Home › Hukum › Patahkan Stang, Dorong Motor Curian: 6 Orang Ditangkap, 44 Kendaraan Diamankan
Patahkan Stang, Dorong Motor Curian: 6 Orang Ditangkap, 44 Kendaraan Diamankan
Keterangan Foto: Konferensi pers Polda Riau Ungkap Kasus 3C. TD/Azhar
PEKANBARU,Tabloid Diksi – Aksi sindikat curanmor di Kota Pekanbaru terbongkar. Tim Jatanras Polda Riau bersama Polsek Bina Widya menangkap enam orang yang diduga terlibat dalam jaringan pencurian sepeda motor sekaligus mengamankan 44 unit kendaraan yang diduga merupakan hasil kejahatan.

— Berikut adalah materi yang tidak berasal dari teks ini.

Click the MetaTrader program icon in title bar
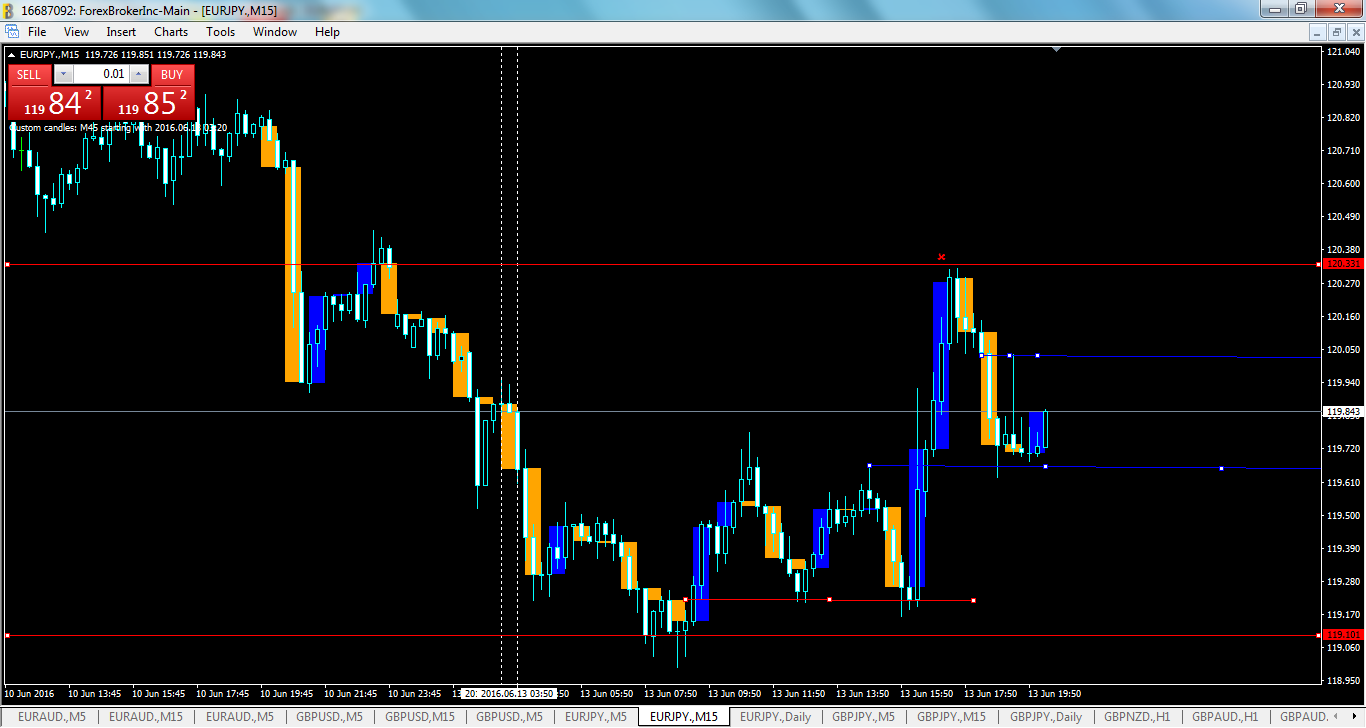The width and height of the screenshot is (1366, 728). pyautogui.click(x=9, y=9)
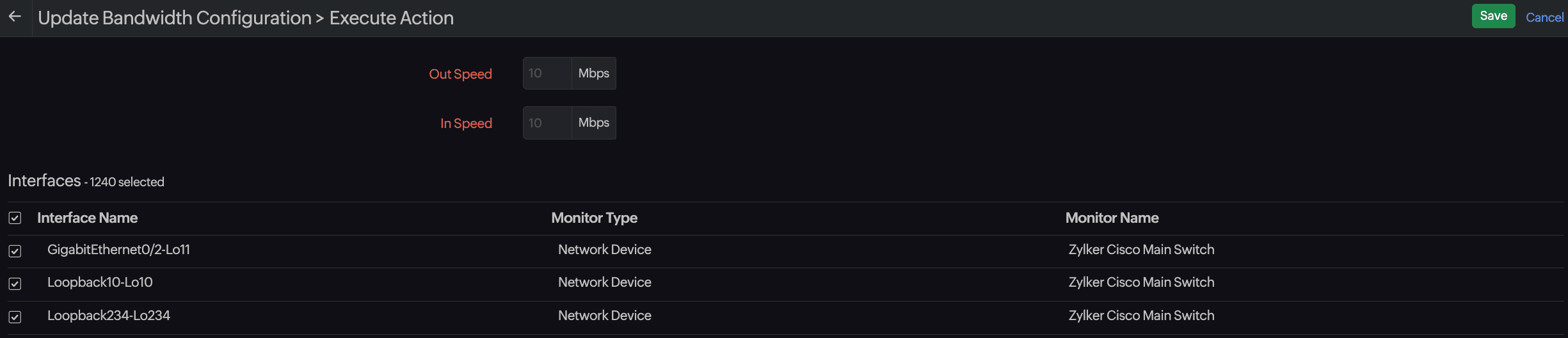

Pengungkapan kasus ini bermula dari penyelidikan terhadap maraknya laporan kehilangan sepeda motor di sejumlah lokasi di Pekanbaru dalam satu bulan terakhir. Polisi kemudian menelusuri jaringan yang diduga menampung kendaraan hasil curian hingga mengarah kepada TS alias Sultan, warga Kecamatan Lembah Melintang, Kabupaten Pasaman Barat.
- Baca juga:
TS diduga bukan sekadar menerima kendaraan hasil curian, tetapi berperan sebagai penadah yang menampung sepeda motor dari para pelaku lapangan. Dari pengembangan terhadap TS, polisi selanjutnya mengamankan lima orang lainnya yang diduga berperan sebagai pemetik.
Mereka yakni LH alias Hakim, PR alias Colo, MA alias Dadan dan AR alias Adit, seluruhnya warga Pekanbaru, serta BS alias Bayu, warga Kabupaten Kampar.
Kanit Jatanras Polda Riau Kompol Rainly mengungkapkan, para pelaku menjalankan aksinya dengan modus yang cukup sederhana namun cepat. Mereka merusak atau mematahkan bagian stang sepeda motor korban, kemudian kendaraan didorong menuju lokasi yang telah ditentukan.
“Modusnya rata-rata menggunakan patah stang, kemudian sepeda motor didorong,” kata Rainly.
Sebanyak 44 sepeda motor kini berada dalam penguasaan polisi untuk menjalani pemeriksaan dan pendataan. Petugas masih mencocokkan kendaraan tersebut dengan laporan kehilangan yang masuk di berbagai kantor kepolisian.
Kanit Reskrim Polsek Binawidya Iptu Martin Luther Munthe menyebut, dari puluhan kendaraan tersebut, delapan unit telah diketahui memiliki laporan polisi di wilayah hukum Polsek Bina Widya.
“Kita akan terus mendalami kasus curanmor ini. Bagi warga yang merasa kehilangan dan ingin mengecek kendaraannya, bisa langsung datang ke Polsek dengan membawa surat-surat kendaraan asli,” ujar Martin.
Polisi juga masih membuka kemungkinan adanya korban lain yang kendaraannya belum teridentifikasi. Masyarakat yang merasa kehilangan sepeda motor diminta segera melapor dan membawa dokumen kepemilikan untuk proses verifikasi.
Sementara itu, Rainly memastikan penyidikan terus dikembangkan. Polisi memburu kemungkinan adanya pelaku lain yang terlibat, termasuk jaringan penadah yang diduga menjadi tempat bermuaranya kendaraan hasil curian.
Pengungkapan 44 sepeda motor tersebut sekaligus menjadi pukulan terhadap jaringan curanmor yang selama ini beraksi dengan memanfaatkan lemahnya pengawasan terhadap kendaraan yang ditinggalkan pemiliknya.